Горничная так быстро все убрала! Впечатление было, что я здесь и не ночевала!
ВТОРОЕ ПУТЕШЕСТВИЕ
Спустя час я уже ехала в местном синем автобусе в сторону моря. Где-то там, на пятнадцатом километре от отеля, должен был находиться мой волшебный ночной город, который вчера так туманно сиял на фоне темных небес. Я заняла хорошее место у окна. Так удобно ехать куда-то в даль и на ходу сочинять.
ПЕРВОЕ ПУТЕШЕСТВИЕ
Итак, один старый человек очень хотел куда-то уйти…
ВТОРОЕ ПУТЕШЕСТВИЕ
Этот город, его арки, зубчатые стены, храмы, башни, колоннады, вчера он медленно вращался вокруг скалы, заворачиваясь винтом, увлекая внутрь своей воронки, я туда еду, рассказывая сама себе –
ПЕРВОЕ ПУТЕШЕСТВИЕ
Как будто бы один старый человек очень хотел куда-то уйти. За свою длинную жизнь он побывал и на море, и в своих любимых горах, и в степях, и на севере, и на юге, но все это были скучные поездки, предназначенные для семейного отдыха, заранее покупался билет, жена собирала чемоданы, сумки, путешественники приезжали по точному адресу и уезжали в назначенное время.

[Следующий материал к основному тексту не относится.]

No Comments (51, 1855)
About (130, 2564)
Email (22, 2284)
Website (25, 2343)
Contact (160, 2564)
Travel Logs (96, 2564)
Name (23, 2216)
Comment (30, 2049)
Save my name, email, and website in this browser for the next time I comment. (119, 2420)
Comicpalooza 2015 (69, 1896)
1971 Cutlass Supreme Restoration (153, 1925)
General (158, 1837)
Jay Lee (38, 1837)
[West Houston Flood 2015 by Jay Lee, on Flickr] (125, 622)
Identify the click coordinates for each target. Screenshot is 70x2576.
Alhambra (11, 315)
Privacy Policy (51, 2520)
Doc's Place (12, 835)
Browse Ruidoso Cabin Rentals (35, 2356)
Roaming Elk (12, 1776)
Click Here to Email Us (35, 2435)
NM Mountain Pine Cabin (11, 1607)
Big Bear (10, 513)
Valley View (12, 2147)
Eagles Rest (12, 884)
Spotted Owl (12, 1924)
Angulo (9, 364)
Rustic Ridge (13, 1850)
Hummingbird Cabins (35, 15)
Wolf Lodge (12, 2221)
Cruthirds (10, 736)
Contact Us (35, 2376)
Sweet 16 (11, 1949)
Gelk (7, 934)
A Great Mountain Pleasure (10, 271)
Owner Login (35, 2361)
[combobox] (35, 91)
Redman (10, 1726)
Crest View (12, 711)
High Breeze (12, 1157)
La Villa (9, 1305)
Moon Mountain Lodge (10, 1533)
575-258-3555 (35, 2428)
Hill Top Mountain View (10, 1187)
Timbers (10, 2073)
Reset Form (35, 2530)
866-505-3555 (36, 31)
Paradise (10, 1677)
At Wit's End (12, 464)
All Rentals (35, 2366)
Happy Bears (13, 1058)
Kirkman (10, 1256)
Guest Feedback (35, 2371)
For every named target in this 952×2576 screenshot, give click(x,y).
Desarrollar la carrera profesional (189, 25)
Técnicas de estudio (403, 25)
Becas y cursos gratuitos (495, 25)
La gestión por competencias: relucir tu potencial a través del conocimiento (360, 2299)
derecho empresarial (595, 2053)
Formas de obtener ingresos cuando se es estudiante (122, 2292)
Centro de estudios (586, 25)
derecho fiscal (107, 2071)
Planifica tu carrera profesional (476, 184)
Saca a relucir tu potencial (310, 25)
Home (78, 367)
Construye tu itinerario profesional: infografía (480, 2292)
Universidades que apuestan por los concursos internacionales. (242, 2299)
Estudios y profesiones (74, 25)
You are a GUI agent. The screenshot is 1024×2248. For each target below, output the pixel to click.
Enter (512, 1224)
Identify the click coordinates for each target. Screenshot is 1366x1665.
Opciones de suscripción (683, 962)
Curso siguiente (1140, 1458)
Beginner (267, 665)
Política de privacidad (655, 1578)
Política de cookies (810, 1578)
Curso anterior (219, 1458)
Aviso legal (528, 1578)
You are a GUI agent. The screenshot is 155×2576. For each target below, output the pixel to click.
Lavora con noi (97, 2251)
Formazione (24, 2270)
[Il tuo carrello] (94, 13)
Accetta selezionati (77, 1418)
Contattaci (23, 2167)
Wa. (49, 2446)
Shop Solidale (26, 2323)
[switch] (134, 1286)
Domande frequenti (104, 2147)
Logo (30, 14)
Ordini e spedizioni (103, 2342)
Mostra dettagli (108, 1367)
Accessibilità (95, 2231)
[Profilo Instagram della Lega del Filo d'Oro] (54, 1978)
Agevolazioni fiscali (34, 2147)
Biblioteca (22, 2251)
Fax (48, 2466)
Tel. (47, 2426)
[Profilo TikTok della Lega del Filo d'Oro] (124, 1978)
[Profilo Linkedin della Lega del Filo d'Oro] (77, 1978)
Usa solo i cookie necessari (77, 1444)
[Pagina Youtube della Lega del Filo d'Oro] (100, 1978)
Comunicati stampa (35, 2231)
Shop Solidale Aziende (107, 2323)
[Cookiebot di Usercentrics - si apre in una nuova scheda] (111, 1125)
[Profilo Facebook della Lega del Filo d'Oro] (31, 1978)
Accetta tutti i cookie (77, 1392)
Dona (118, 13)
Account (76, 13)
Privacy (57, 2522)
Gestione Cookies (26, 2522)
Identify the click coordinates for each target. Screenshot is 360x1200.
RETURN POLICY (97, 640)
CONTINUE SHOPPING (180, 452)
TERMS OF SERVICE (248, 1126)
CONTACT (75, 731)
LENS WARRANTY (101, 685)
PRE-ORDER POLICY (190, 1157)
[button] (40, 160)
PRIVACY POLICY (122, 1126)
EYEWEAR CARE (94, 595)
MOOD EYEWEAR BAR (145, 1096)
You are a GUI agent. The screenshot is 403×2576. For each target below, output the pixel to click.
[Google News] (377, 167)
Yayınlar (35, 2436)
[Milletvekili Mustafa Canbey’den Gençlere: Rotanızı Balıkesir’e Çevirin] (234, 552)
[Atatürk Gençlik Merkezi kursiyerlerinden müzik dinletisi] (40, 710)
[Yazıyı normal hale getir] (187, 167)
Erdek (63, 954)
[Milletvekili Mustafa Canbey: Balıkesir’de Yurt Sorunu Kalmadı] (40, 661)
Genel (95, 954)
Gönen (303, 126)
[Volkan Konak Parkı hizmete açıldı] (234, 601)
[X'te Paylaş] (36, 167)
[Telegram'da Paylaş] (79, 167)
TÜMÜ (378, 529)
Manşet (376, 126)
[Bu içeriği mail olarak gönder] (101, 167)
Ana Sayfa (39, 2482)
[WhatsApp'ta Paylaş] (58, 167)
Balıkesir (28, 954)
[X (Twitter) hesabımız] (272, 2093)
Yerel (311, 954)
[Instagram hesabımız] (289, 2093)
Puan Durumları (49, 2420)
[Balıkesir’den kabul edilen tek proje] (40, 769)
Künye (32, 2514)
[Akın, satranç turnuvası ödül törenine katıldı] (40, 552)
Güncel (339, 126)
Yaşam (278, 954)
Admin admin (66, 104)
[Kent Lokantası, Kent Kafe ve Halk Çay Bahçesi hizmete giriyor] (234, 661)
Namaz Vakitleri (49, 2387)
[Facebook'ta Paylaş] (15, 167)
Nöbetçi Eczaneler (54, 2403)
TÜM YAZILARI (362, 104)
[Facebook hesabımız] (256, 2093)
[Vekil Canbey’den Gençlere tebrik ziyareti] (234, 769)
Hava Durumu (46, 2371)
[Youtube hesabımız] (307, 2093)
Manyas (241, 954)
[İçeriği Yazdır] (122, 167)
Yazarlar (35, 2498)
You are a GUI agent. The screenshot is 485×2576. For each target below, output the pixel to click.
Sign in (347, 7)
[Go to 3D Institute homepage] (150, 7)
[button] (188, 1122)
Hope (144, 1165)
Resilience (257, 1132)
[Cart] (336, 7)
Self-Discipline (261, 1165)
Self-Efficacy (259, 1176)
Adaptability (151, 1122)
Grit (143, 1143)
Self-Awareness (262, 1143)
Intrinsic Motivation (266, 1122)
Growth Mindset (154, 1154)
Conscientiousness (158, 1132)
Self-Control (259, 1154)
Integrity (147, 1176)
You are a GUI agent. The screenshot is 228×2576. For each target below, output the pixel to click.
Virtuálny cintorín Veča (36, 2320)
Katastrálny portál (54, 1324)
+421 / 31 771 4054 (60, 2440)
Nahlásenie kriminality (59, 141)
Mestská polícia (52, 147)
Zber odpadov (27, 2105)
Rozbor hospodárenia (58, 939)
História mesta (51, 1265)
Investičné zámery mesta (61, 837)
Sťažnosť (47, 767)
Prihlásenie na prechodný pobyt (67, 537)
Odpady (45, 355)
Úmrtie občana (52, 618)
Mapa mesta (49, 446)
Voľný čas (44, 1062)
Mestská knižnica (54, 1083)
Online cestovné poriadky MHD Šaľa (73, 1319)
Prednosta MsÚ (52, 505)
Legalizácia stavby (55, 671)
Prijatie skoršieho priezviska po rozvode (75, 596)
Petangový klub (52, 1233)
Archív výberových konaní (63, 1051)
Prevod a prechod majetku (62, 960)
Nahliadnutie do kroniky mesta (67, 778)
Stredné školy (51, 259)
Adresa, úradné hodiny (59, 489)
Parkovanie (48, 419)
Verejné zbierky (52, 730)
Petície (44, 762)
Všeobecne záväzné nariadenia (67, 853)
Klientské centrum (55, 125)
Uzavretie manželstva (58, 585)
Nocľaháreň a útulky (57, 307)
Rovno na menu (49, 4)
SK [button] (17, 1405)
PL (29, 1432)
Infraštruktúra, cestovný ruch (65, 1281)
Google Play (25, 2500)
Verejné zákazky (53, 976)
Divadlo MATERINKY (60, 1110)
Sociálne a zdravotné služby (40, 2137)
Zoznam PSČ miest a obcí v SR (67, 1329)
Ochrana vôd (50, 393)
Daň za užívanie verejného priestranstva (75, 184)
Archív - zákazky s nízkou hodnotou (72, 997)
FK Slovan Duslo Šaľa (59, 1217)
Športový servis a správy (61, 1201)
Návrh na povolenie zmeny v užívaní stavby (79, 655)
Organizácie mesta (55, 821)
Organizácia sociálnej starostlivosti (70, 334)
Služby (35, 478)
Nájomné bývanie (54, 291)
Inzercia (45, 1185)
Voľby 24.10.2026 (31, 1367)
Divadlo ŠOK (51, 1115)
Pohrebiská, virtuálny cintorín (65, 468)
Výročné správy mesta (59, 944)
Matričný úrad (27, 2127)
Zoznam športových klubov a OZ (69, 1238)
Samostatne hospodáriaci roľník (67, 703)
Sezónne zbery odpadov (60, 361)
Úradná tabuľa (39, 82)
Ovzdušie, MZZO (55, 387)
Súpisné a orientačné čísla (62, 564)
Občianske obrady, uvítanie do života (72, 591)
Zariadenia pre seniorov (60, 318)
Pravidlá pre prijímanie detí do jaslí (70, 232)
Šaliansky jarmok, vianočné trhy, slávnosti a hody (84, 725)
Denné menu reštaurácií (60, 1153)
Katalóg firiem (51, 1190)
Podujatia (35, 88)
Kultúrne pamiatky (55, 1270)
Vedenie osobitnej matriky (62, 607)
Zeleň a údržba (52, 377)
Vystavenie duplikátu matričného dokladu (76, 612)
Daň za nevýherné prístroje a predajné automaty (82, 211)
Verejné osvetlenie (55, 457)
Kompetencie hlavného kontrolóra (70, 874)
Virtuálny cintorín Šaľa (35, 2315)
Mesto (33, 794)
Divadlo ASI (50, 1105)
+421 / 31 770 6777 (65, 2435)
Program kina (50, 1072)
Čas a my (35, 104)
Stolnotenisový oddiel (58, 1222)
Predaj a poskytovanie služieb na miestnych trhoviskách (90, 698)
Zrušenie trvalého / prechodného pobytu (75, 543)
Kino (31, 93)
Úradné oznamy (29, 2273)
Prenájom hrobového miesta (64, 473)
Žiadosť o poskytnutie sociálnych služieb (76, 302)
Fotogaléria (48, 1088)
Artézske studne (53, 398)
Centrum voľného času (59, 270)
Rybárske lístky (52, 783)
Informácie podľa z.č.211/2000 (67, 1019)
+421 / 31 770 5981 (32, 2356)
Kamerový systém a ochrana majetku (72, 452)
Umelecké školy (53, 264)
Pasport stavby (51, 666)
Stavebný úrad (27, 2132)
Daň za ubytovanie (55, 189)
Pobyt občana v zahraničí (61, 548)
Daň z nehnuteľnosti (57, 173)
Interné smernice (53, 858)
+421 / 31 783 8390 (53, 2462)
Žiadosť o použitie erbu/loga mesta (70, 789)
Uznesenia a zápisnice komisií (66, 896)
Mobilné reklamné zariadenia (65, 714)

Как-то раз рано вечером, когда летнее солнце уже клонилось к горизонту, а вся семья где-то там, за городом, села пить чай в маленьком доме – наш старый человек тоже собирался ехать к ним на дачу, – как вдруг в потолке открылся квадратный люк, как будто он всегда там был и вел на чердак.
Старый человек не испугался, а обрадовался, поставил стул на стол, забрался наверх и, подтянувшись, залез на чердак, в темное, сухое и высокое пространство.
То есть он понимал, что это невозможно – наверху, на шестом этаже, жили люди, которые вечно топали, перекрикивались и ночами заводили музыку.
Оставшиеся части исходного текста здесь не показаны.